Может, воспользоваться моментом, послать ее куда подальше, подумала Эмили. Я ее, она меня, вот и посмотрим, кто кого. Хотя что тут смотреть, ясно, что ей меня не одолеть; такую задавить – раз плюнуть, но это было бы слишком просто. Захочу – она у меня вмиг зальется горючими слезами, запросит пощады; но это тоже слишком просто, после самой противно будет вспоминать. Нет, пусть уж лучше все кончится поскорее, без всяких «кто кого».

– Не обольщайтесь, милочка, – тихо сказала Эмили и с неожиданной прямотой добавила: – Я хочу, чтобы Блейз был моим. Хочу, чтобы он жил со мной – по-настоящему. Вам ясно, чего я хочу? Сочувствую, конечно, но тут уж ничего не поделаешь. Вот так.

– Конечно, он должен чаще с вами встречаться, – заторопилась Харриет, – и об этом я как раз тоже хотела поговорить. – Она взяла со стола свой стакан, но не пила, а просто вертела его в руках. – Я знаю, что он до сих пор пренебрегал своими обязанностями. Вы, может быть, думали, что когда он мне расскажет, я… Впрочем, нет, я не знаю, что вы думали…
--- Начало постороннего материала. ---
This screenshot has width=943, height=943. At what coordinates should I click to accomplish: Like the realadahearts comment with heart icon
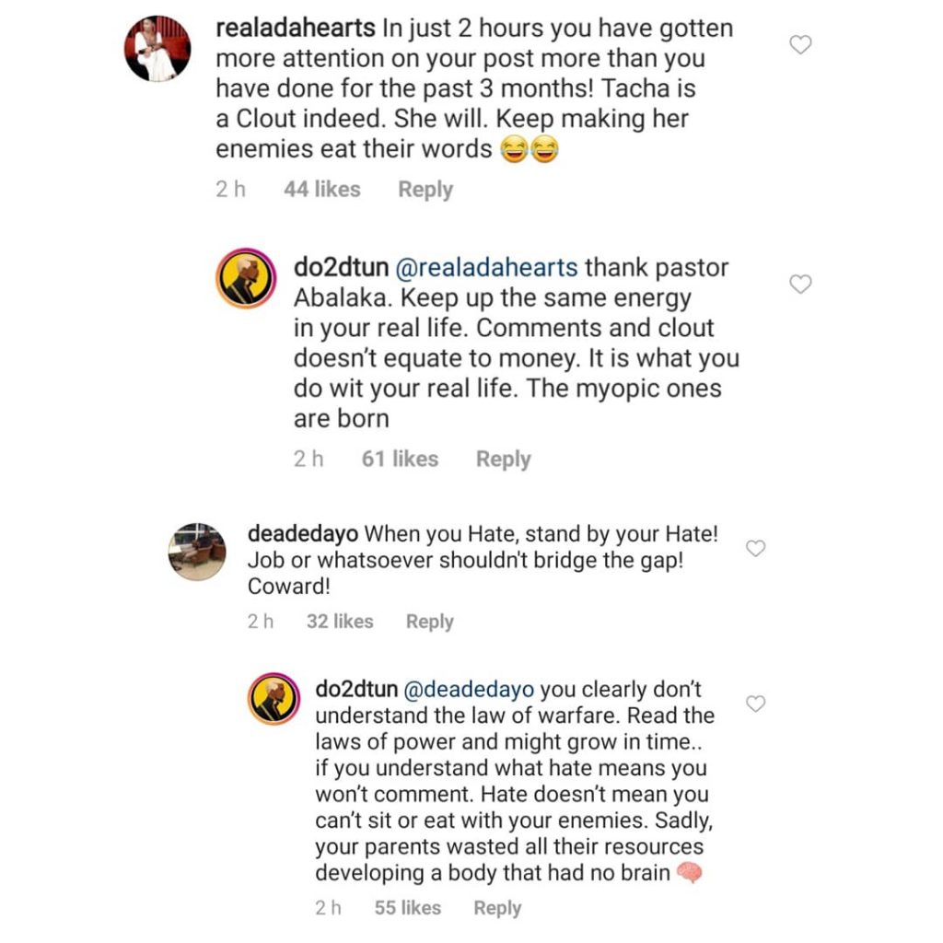pos(801,44)
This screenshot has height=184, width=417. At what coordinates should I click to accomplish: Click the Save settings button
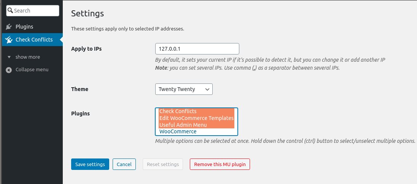coord(90,164)
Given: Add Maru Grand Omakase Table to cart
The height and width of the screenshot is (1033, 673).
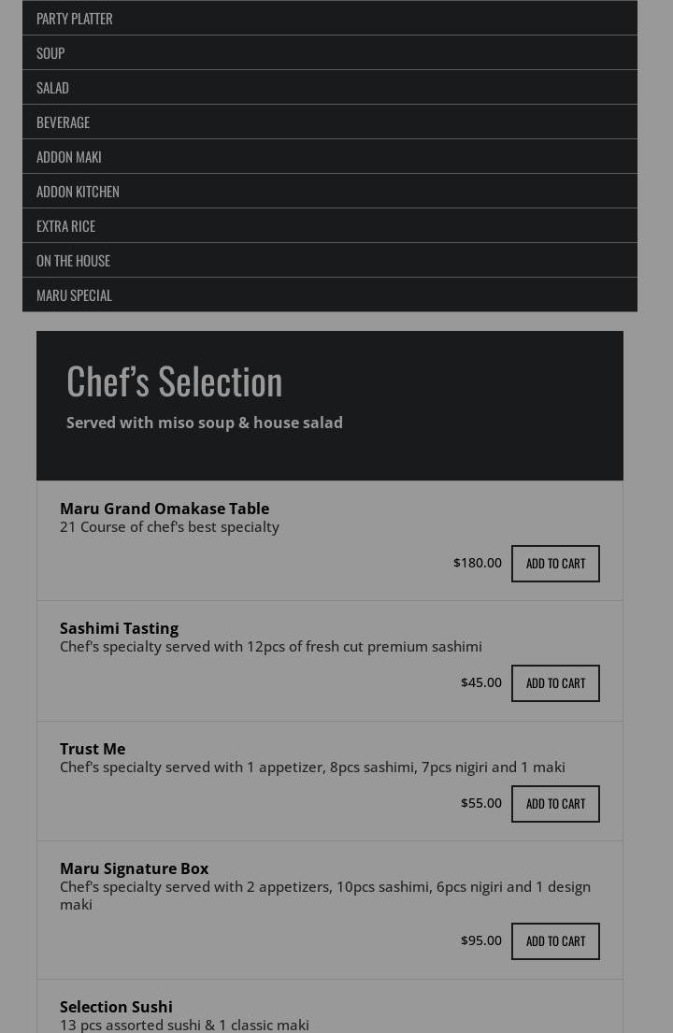Looking at the screenshot, I should (555, 564).
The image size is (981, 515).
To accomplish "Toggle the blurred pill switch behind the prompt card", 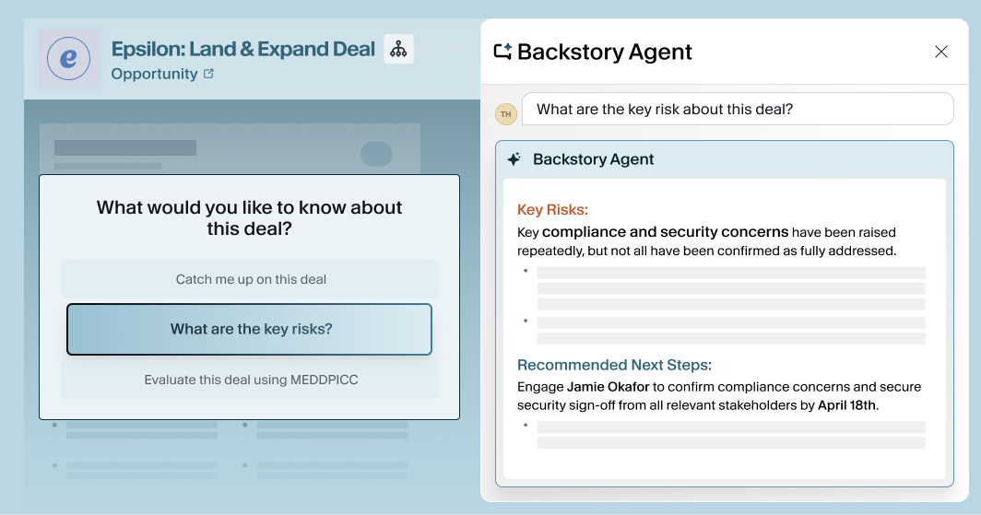I will 376,154.
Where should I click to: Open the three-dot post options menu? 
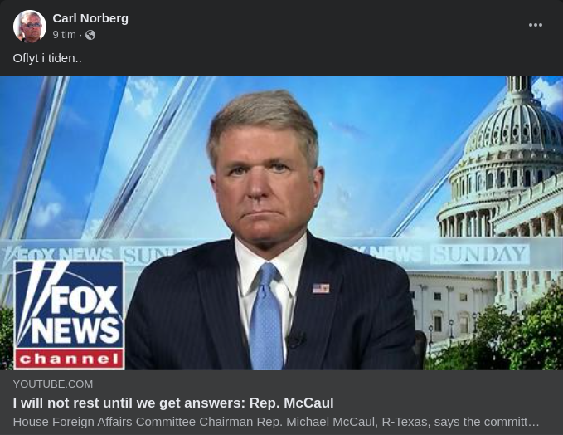[536, 25]
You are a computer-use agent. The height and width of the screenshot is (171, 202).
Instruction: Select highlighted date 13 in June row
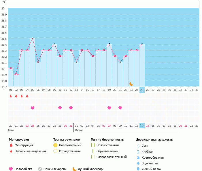tap(142, 126)
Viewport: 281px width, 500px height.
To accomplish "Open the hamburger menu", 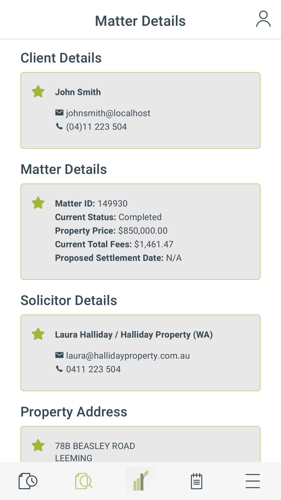I will pos(253,481).
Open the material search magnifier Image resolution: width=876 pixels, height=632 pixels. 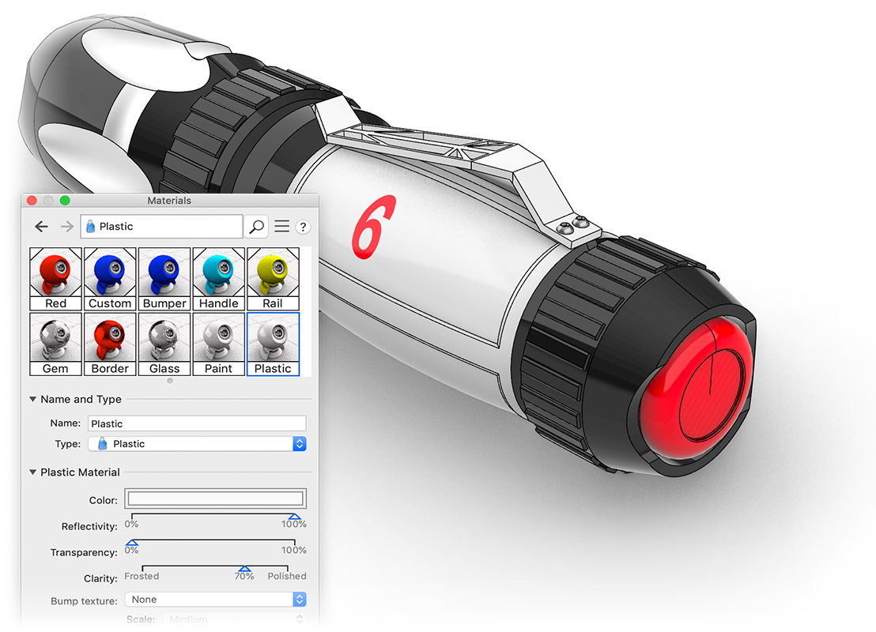[x=256, y=227]
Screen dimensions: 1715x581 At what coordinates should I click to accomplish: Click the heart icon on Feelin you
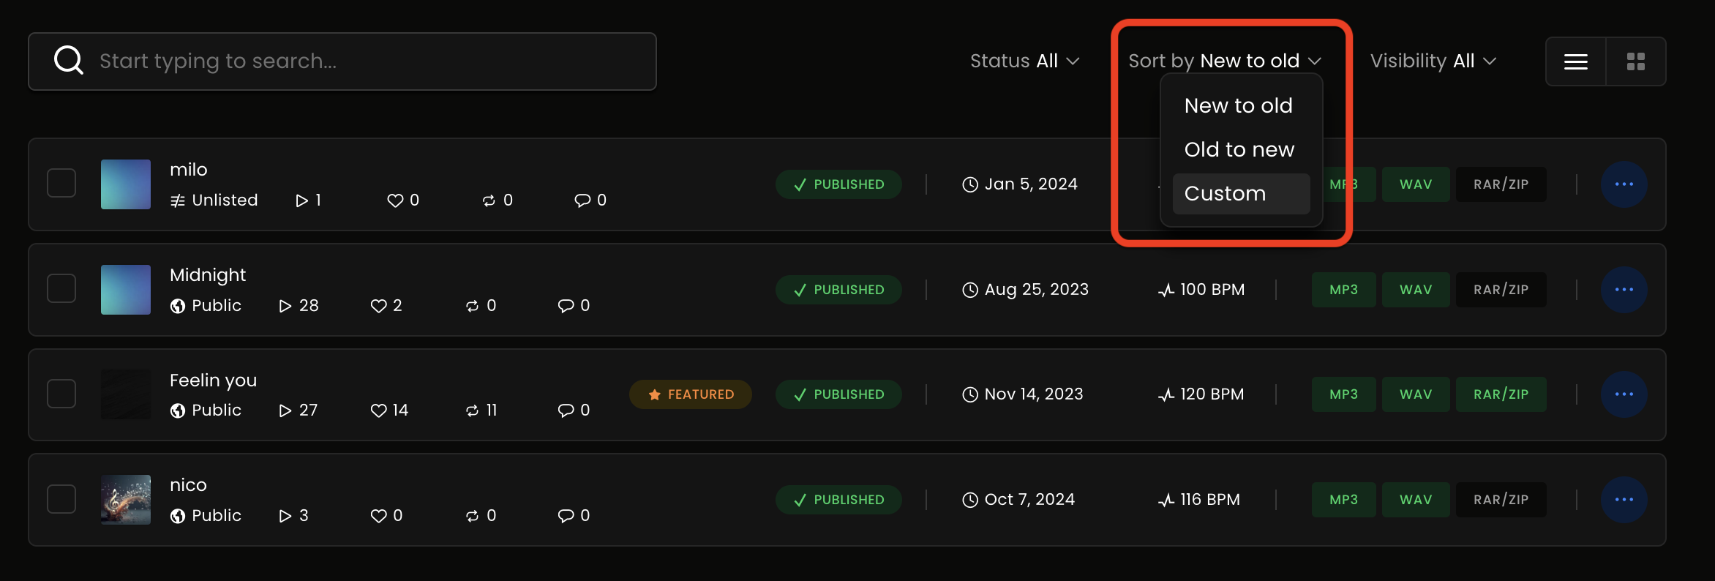pos(378,411)
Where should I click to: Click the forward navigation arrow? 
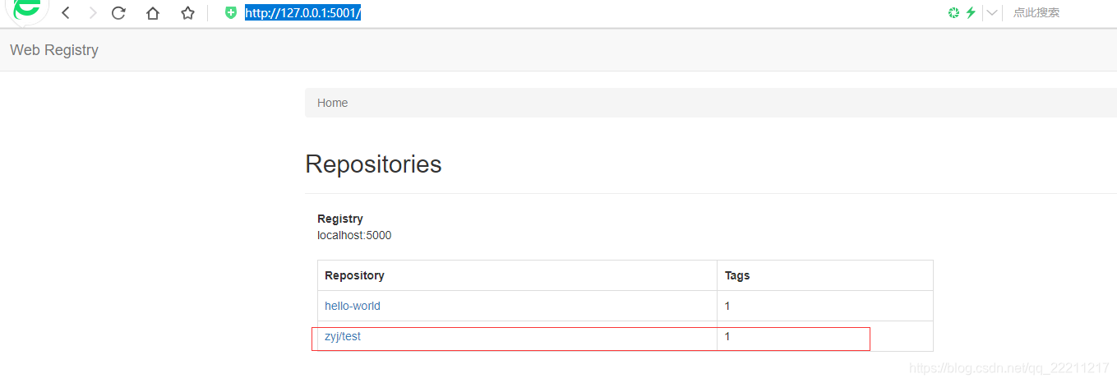[x=92, y=13]
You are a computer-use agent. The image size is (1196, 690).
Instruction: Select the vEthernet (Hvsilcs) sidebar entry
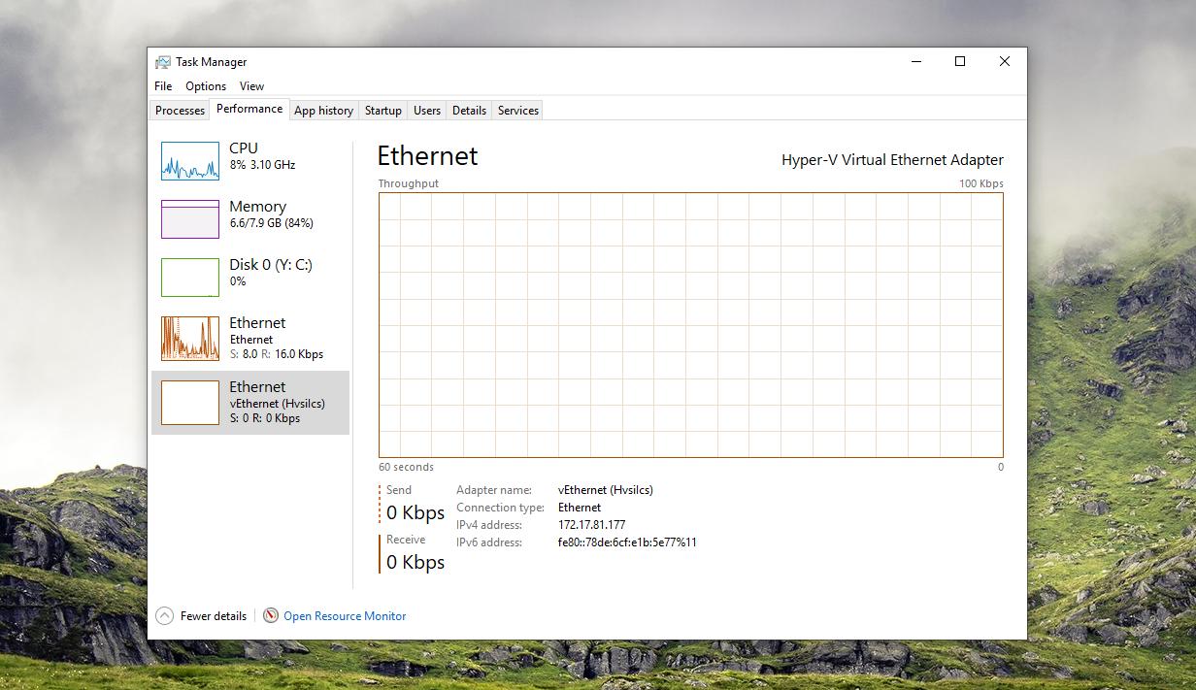(x=250, y=403)
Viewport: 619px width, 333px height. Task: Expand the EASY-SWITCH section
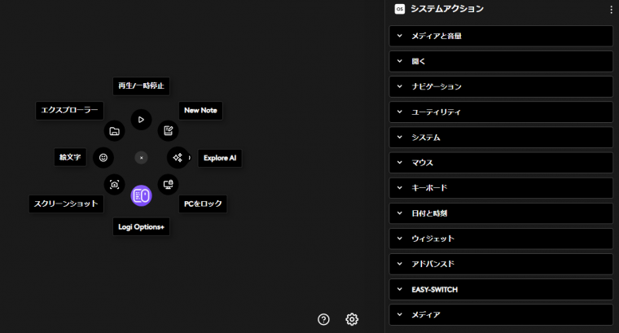[x=501, y=289]
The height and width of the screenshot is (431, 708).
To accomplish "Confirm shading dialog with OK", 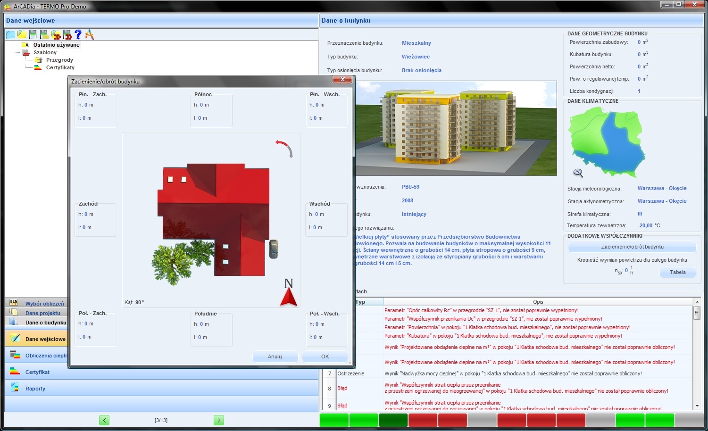I will [325, 356].
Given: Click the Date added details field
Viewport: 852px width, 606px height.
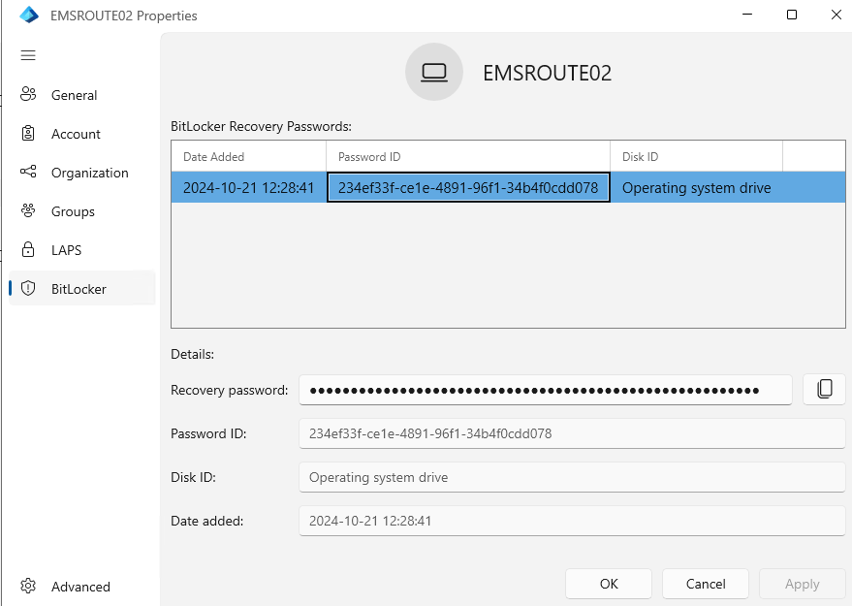Looking at the screenshot, I should click(x=572, y=521).
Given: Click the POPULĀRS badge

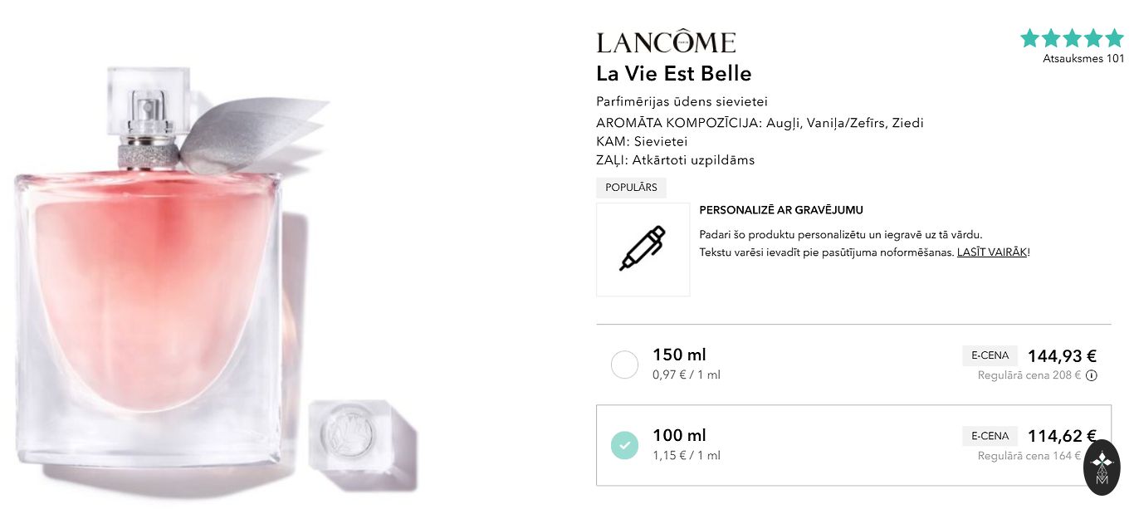Looking at the screenshot, I should pyautogui.click(x=631, y=188).
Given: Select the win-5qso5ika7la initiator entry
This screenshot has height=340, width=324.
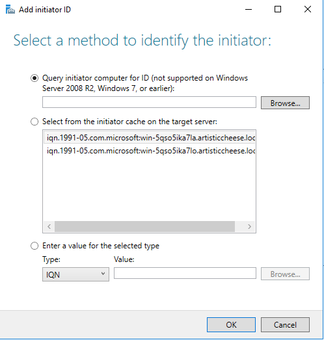Looking at the screenshot, I should [x=150, y=138].
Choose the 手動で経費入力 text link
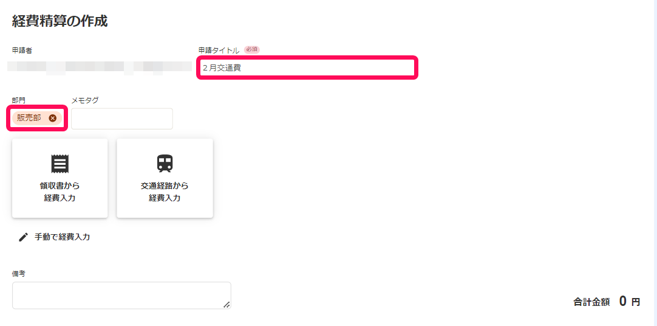Image resolution: width=657 pixels, height=326 pixels. click(x=62, y=237)
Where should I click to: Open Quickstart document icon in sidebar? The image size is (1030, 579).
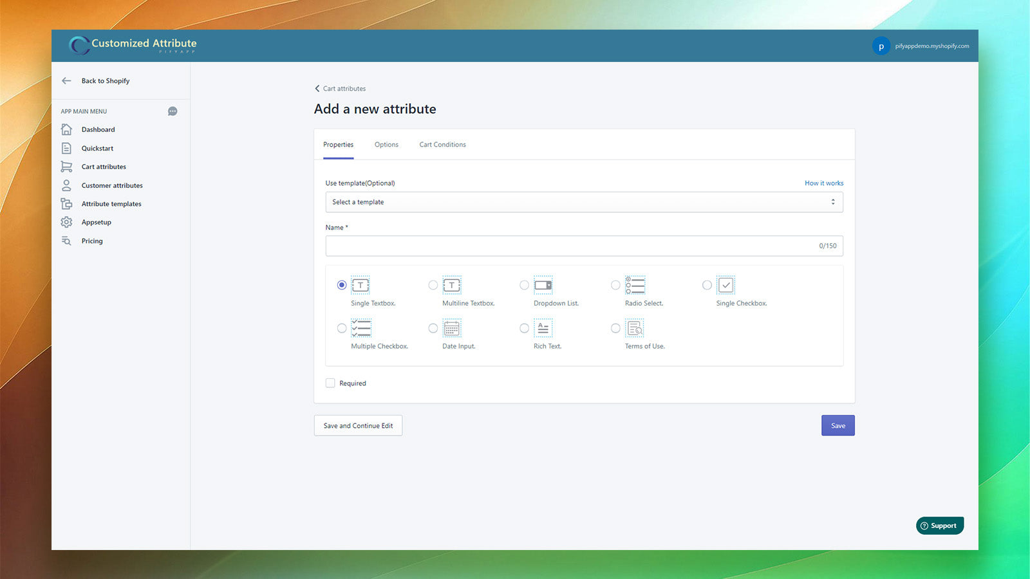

– Ну, во всяком случае, я не слишком надеялась, что вы потребуете развод, – усмехнулась Эмили. – Я не такая везучая. Но, собственно, не все ли теперь равно.

– В конце концов, мы с вами обе женщины…

– Так, и что?

– Пожалуйста, отнеситесь серьезно и спокойно к тому, что я скажу. Разумеется, все это было так неожиданно, и я почувствовала себя такой несчастной…

– Бедняжечка… – начала Эмили.

Харриет, уже оставившая свой стакан в покое, предостерегающе подняла руку и продолжала.

– Что-то очень важное и незыблемое, вернее, казавшееся мне совершенно незыблемым, ушло – или, во всяком случае, изменилось. Мне сейчас очень нелегко, и я много думаю о нашем с Блейзом браке. Я должна быть честной сама с собой – а значит, я должна думать и о вас. Вы говорите, что между нами не может быть никаких отношений, и в обычном смысле вы, вероятно, правы… Но мы просто должны признать друг друга. Я хочу сказать… я не собираюсь мешать Блейзу… встречаться с вами и выполнять свои… обязанности, финансовые в том числе… И я никогда…

Сейчас она не выдержит, подумала Эмили, и ей вдруг захотелось протянуть собеседнице руку помощи.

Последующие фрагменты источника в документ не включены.